- **Exercise**:
Leave the pictures out and print, word for word, the lines below from the one with "Screen dimensions: 1920x1080" through the final line.

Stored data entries
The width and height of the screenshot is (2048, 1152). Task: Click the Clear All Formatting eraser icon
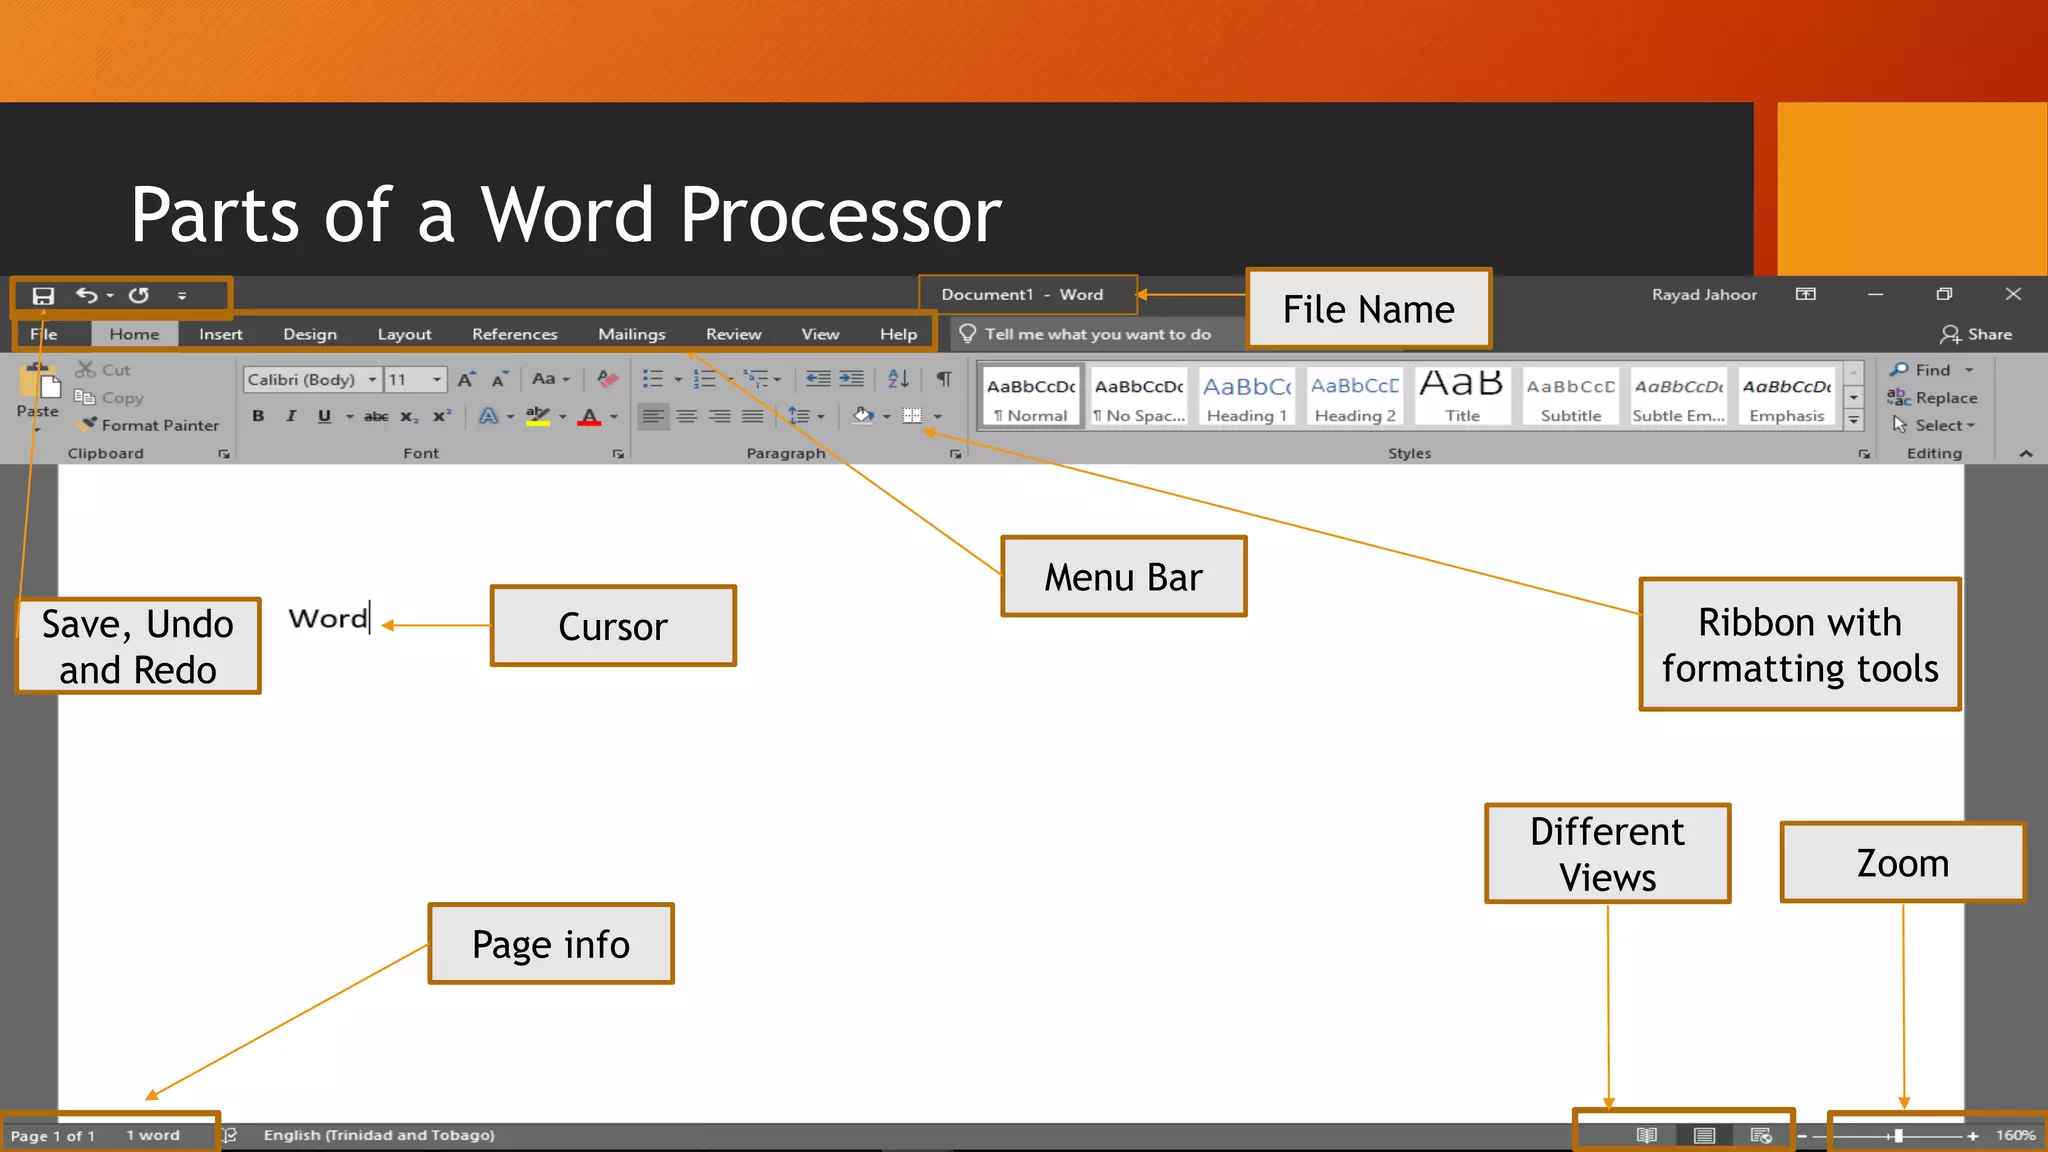coord(607,379)
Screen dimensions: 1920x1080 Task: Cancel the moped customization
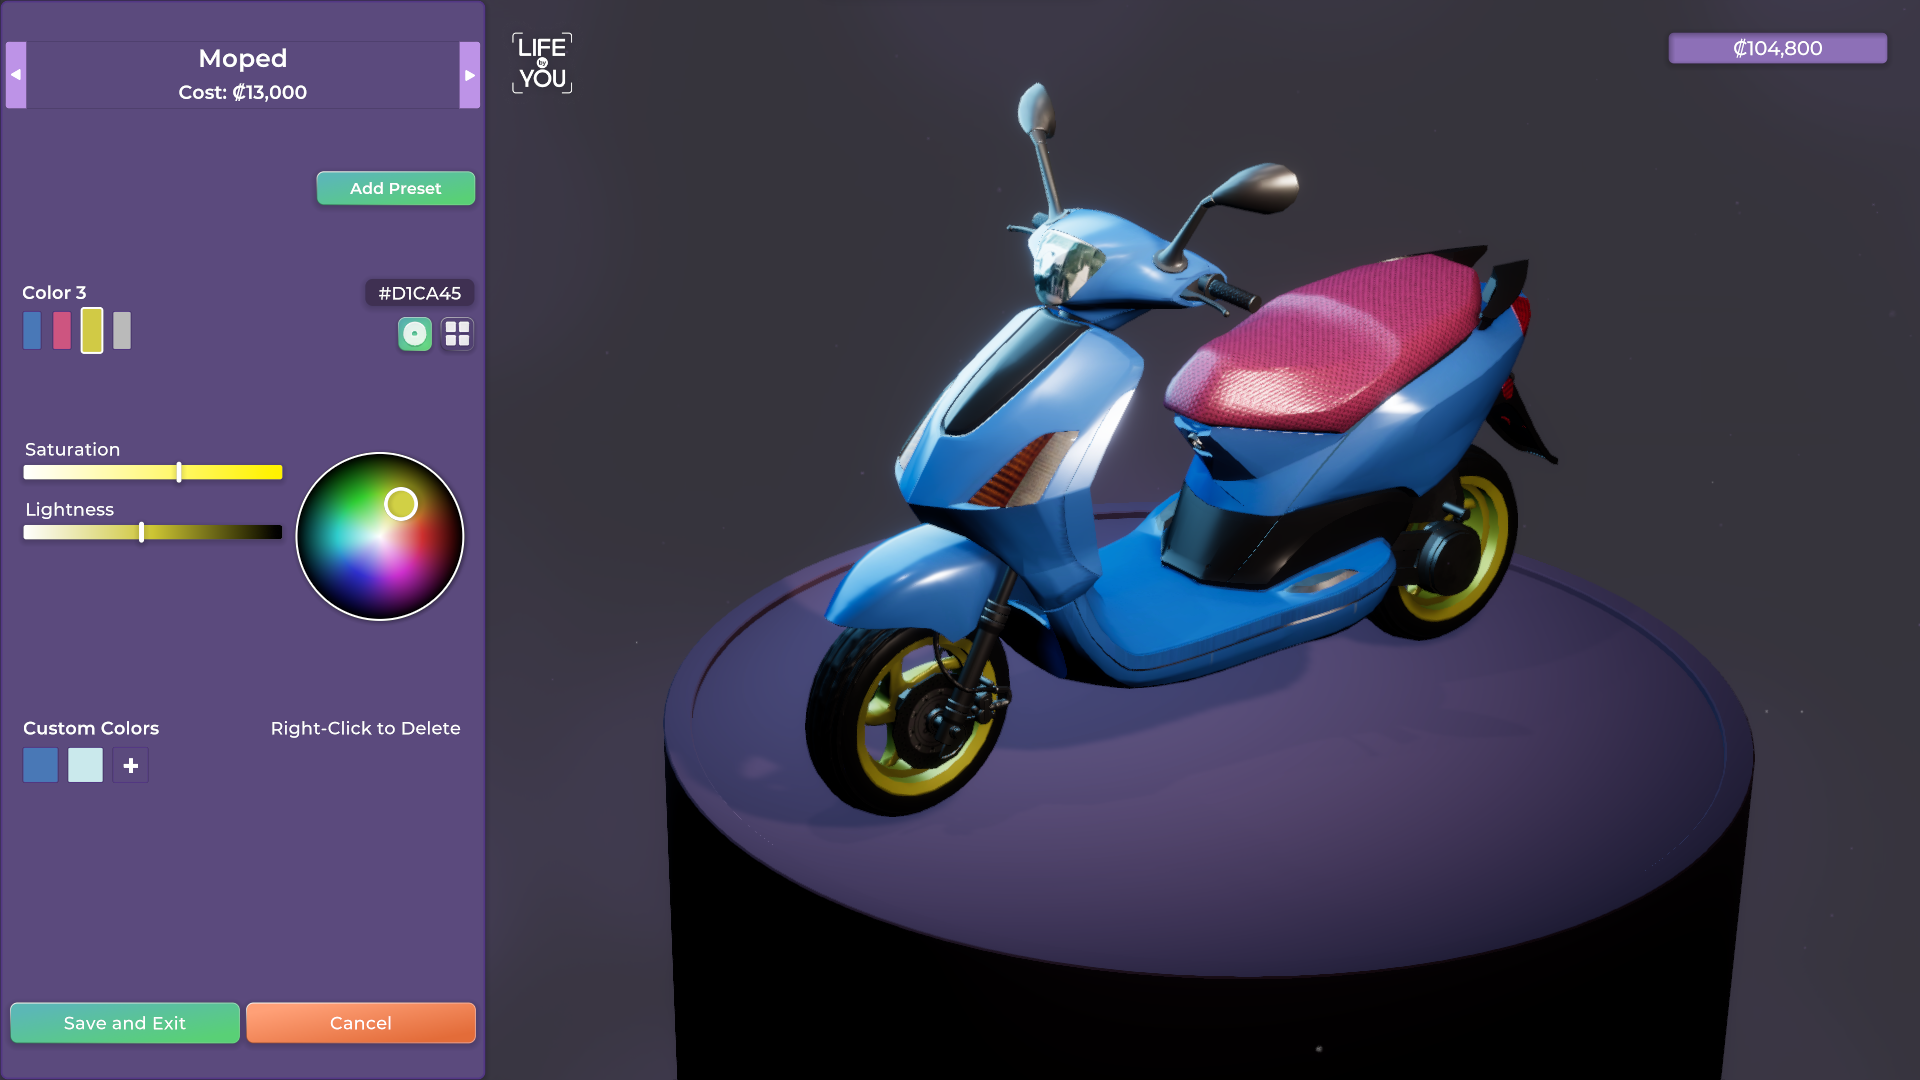tap(360, 1023)
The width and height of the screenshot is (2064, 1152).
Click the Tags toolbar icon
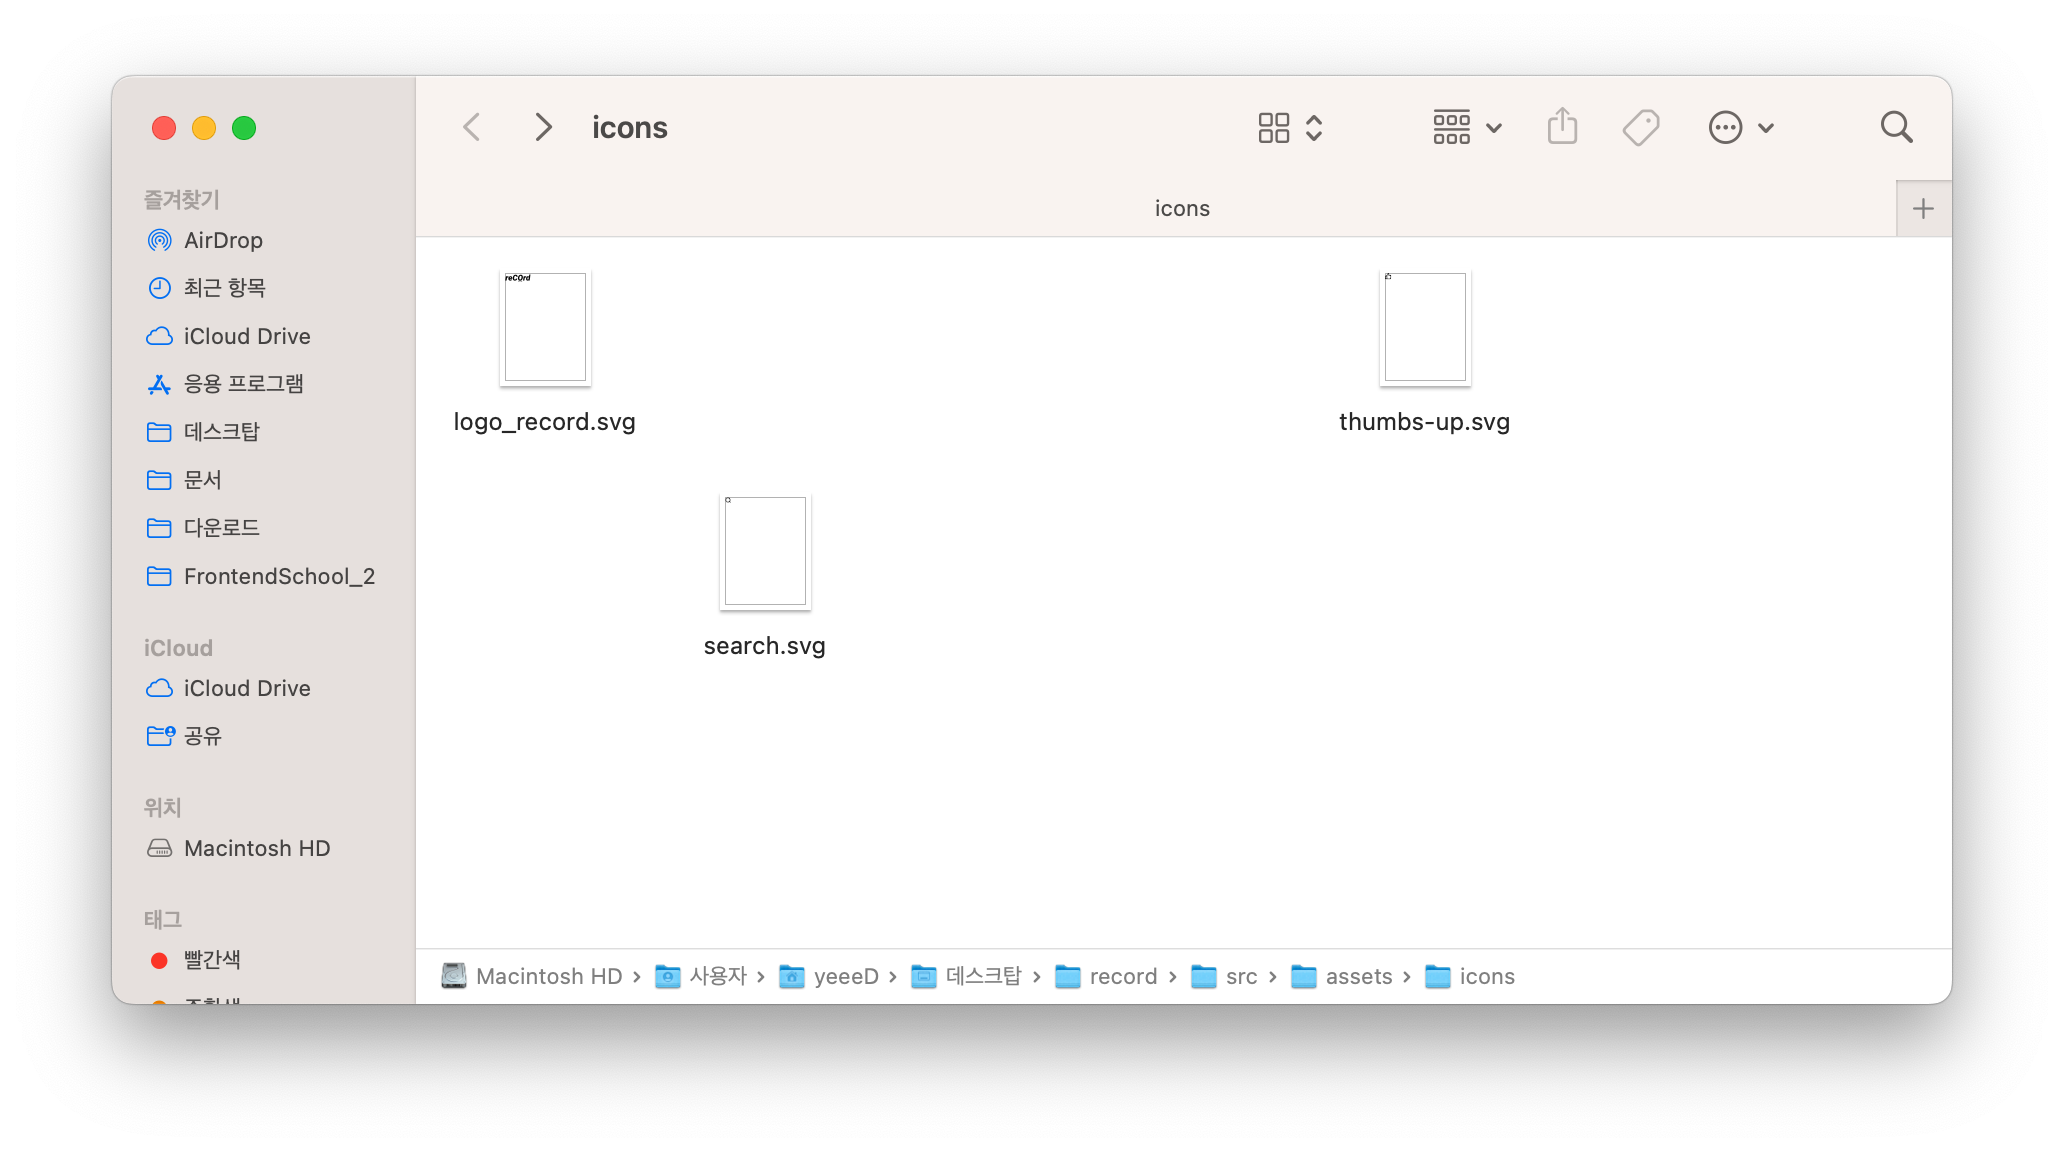pyautogui.click(x=1640, y=128)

- **Reply to the exercise**:
Screen dimensions: 1920x1080 Task: Cancel the moped customization
tap(360, 1023)
The width and height of the screenshot is (2064, 1152).
Click the Tags toolbar icon
pyautogui.click(x=1640, y=128)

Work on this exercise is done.